After establishing its intriguing premise, the first three episodes focus mainly on how Michaela and Ben try to reintegrate themselves into their shattered family’s lives.

As the story progresses, one may see other passengers also struggling to restore their lost lives. Past guilt and regrets are mixed with new conflicts that rose for those that tried to right the wrongs that occurred in their absence.

Complicating the struggle for Michaela and Ben is the appearance of unexplainable, inner voices that not only helped them solve crimes, but also connect them to more mysterious events that involve other flight passengers. These new abilities allow for directions to solve crimes and warn them of perils ahead of time.

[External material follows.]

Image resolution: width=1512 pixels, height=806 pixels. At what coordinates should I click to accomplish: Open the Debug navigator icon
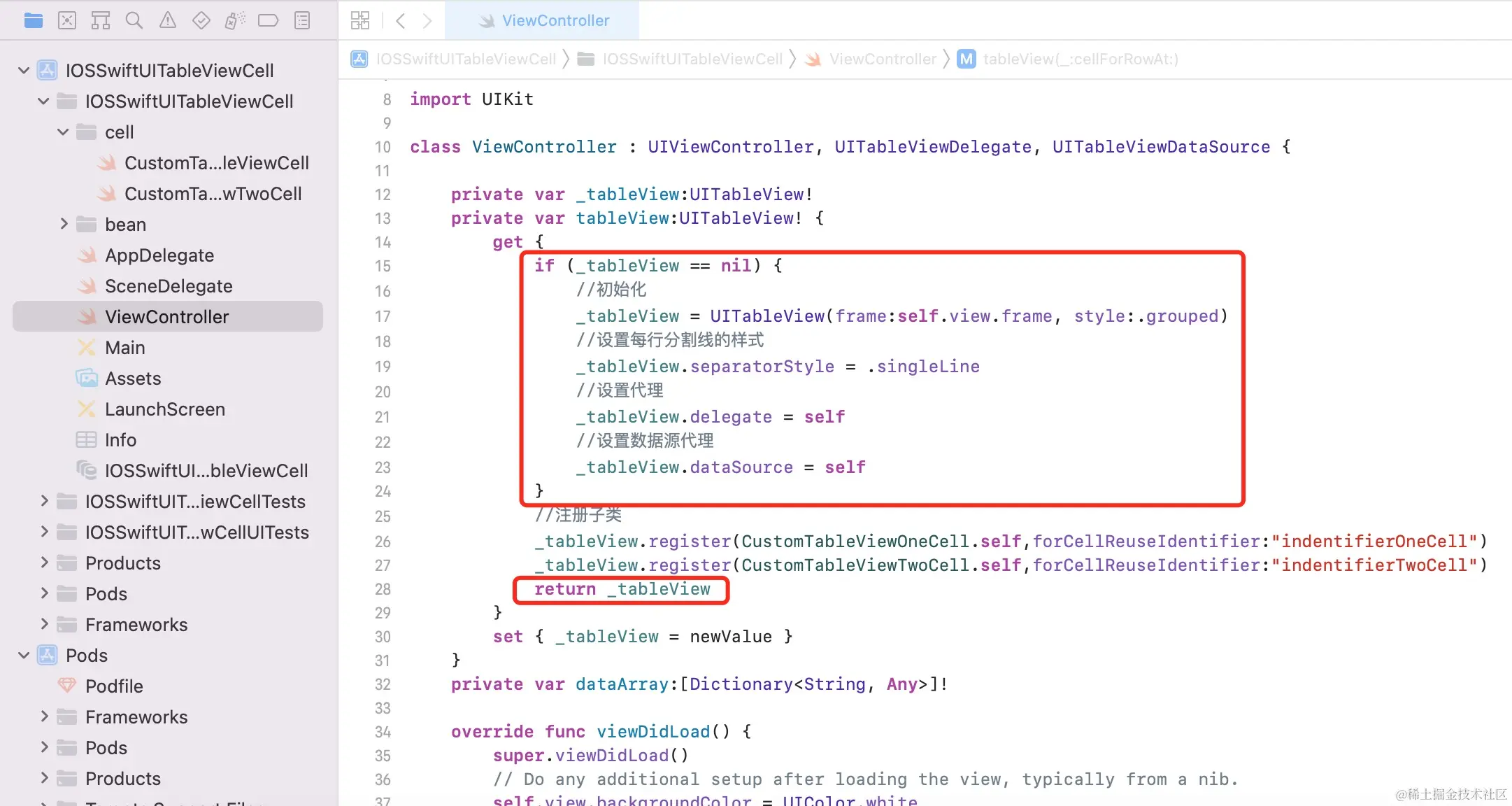[x=234, y=20]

All of this is closely watched by the ominous

officials at the National Security Agency, who regard the passengers as a great threat to them, and they are ready to arrest anyone on their watch list who is out of the ordinary.

The family-oriented stories of the first three episodes took a frightful and supernatural turn with episodes four and five. The hallucinatory vision of a mysterious female stone figure began to plague the main characters as well as some other passengers that emerged from the shadows.

They soon discovered that their lives are inexplicably changed and connected by their common experience and as each of them reached out to help each other, it became apparent that the shared vision may be a call for them to unite to serve a cause greater than themselves.

Like most major network shows, it has a polished and glossy look, and is populated by a capable cast that elevates the plainly spoken dialogue into lively drama.

Though the dilemmas that the main characters face are rooted in stark reality, it is presented with a gentle touch. Violence occurs mostly off screen, and disturbing images are shown in quick cuts that minimize the fright factor. Actions caused by passengers may be threatening, but these scenes are generally “sanitized” for mass consumption.

What makes the show so enjoyable, besides the intriguing premise and the mature, relatable characters that many root for, lies in the writer’s ability to maintain tension from its steady pacing and the show runner’s refusal to use the supernatural/religious elements for easy resolution.

Instead, it managed to keep the audience invested with clever and unexpected twists that constantly subvert expectations, which can definitely help the show maintain its momentum.